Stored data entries
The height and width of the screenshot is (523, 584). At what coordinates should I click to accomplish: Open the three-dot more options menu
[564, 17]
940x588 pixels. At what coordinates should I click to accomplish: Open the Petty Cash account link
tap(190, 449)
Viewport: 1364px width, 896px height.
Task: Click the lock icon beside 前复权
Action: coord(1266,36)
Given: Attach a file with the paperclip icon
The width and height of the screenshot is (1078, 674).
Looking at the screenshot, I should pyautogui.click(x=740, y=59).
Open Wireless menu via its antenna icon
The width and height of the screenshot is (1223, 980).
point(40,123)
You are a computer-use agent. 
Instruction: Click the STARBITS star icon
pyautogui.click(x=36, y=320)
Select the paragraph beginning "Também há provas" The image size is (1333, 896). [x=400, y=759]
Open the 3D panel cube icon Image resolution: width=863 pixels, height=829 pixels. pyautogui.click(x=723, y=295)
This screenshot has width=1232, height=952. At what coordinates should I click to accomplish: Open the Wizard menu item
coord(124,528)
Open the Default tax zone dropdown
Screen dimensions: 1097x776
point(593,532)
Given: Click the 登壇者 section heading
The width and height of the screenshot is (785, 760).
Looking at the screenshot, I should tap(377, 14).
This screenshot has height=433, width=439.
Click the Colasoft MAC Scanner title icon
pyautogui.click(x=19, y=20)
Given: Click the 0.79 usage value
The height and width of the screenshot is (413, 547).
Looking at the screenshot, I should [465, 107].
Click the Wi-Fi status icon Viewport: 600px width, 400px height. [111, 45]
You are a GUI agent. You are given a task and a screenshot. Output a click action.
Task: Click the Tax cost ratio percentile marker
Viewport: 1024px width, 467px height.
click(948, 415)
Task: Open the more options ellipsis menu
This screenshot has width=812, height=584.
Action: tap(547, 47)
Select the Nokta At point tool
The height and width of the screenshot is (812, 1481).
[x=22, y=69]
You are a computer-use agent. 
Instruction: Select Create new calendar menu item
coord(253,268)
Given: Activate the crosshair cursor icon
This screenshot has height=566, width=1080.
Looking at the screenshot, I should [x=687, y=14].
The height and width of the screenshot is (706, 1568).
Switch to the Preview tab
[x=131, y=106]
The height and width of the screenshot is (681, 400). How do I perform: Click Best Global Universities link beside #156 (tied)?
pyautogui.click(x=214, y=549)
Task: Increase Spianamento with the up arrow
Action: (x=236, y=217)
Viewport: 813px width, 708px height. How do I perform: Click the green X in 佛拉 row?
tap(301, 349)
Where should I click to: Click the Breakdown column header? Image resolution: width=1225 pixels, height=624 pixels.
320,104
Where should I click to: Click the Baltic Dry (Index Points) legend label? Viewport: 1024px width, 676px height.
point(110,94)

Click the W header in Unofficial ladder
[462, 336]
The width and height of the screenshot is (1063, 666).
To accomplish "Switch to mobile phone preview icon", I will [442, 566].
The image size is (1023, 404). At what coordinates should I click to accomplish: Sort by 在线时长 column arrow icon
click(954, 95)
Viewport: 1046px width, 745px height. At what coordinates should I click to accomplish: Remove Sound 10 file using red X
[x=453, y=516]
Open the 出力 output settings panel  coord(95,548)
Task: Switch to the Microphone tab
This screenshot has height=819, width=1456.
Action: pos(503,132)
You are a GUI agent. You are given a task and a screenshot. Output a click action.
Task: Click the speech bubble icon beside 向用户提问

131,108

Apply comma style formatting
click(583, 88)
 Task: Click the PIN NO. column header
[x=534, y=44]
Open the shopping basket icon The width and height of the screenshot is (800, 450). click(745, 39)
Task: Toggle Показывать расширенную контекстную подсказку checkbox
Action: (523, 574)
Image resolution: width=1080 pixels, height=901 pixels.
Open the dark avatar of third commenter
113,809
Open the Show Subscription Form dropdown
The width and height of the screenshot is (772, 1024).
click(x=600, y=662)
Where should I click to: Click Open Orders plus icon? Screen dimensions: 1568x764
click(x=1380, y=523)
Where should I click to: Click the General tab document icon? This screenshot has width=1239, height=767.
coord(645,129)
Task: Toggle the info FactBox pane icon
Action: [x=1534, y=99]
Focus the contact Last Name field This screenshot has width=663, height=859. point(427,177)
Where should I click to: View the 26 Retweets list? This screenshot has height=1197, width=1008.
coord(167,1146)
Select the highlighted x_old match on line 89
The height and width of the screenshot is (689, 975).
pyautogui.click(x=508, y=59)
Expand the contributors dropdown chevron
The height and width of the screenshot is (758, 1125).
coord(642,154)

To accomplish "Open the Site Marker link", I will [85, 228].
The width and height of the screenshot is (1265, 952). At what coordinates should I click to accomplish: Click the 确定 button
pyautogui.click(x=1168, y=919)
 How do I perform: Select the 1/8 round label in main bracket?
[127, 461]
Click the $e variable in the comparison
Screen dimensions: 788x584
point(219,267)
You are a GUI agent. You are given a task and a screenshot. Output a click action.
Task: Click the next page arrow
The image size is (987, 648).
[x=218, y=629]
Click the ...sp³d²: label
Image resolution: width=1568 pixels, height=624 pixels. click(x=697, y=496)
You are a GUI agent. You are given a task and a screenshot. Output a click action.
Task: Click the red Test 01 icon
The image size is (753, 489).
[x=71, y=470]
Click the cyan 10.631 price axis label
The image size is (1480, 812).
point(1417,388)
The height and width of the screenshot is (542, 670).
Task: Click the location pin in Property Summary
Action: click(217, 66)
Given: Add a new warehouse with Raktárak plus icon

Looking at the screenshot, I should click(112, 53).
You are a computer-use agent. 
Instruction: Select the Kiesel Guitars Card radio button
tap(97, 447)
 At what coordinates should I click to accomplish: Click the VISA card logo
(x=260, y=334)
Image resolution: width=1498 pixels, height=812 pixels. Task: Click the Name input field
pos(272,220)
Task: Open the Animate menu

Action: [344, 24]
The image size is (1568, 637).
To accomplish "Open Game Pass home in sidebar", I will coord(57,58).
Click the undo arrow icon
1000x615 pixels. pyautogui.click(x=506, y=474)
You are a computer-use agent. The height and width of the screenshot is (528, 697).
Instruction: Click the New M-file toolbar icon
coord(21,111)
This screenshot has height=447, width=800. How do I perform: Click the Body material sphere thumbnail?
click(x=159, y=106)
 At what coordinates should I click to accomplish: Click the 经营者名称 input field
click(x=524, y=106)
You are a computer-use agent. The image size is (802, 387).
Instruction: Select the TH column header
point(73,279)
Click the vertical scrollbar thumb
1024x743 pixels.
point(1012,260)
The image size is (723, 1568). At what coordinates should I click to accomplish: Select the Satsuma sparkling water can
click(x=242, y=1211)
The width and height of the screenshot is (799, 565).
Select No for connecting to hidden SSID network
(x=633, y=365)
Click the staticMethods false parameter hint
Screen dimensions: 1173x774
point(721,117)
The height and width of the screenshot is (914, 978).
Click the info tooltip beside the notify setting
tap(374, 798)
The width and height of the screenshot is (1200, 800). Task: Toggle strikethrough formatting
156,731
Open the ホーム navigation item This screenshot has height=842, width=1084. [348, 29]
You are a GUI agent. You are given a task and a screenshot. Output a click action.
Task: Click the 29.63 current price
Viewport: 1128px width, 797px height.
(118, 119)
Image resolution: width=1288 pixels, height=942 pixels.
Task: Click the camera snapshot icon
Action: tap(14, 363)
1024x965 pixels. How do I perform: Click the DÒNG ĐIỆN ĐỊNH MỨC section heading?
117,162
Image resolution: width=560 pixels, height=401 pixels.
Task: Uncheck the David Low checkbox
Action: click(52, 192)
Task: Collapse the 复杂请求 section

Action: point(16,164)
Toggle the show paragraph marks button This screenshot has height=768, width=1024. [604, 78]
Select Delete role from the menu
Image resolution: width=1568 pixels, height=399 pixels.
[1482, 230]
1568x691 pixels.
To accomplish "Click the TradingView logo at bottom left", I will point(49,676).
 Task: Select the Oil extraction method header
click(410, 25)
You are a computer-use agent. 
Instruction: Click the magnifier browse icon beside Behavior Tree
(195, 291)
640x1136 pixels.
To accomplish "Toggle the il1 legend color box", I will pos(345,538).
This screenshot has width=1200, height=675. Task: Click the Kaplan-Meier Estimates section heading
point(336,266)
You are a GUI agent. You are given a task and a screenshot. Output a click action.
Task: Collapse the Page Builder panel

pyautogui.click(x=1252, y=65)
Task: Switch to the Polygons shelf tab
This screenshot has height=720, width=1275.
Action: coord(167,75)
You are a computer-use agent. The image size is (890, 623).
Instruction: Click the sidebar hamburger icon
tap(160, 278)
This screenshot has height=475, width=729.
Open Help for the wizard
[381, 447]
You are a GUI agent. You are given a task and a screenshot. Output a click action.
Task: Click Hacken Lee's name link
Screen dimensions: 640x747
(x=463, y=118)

**YOUR ASSIGNMENT**
Extract every line containing the string "paragraph" from the data above.

**ANSWER TO THIS PROBLEM**
Select the paragraph beginning "Também há provas" The image size is (1333, 896). [x=400, y=759]
Toggle the show paragraph marks button This screenshot has height=768, width=1024. [604, 78]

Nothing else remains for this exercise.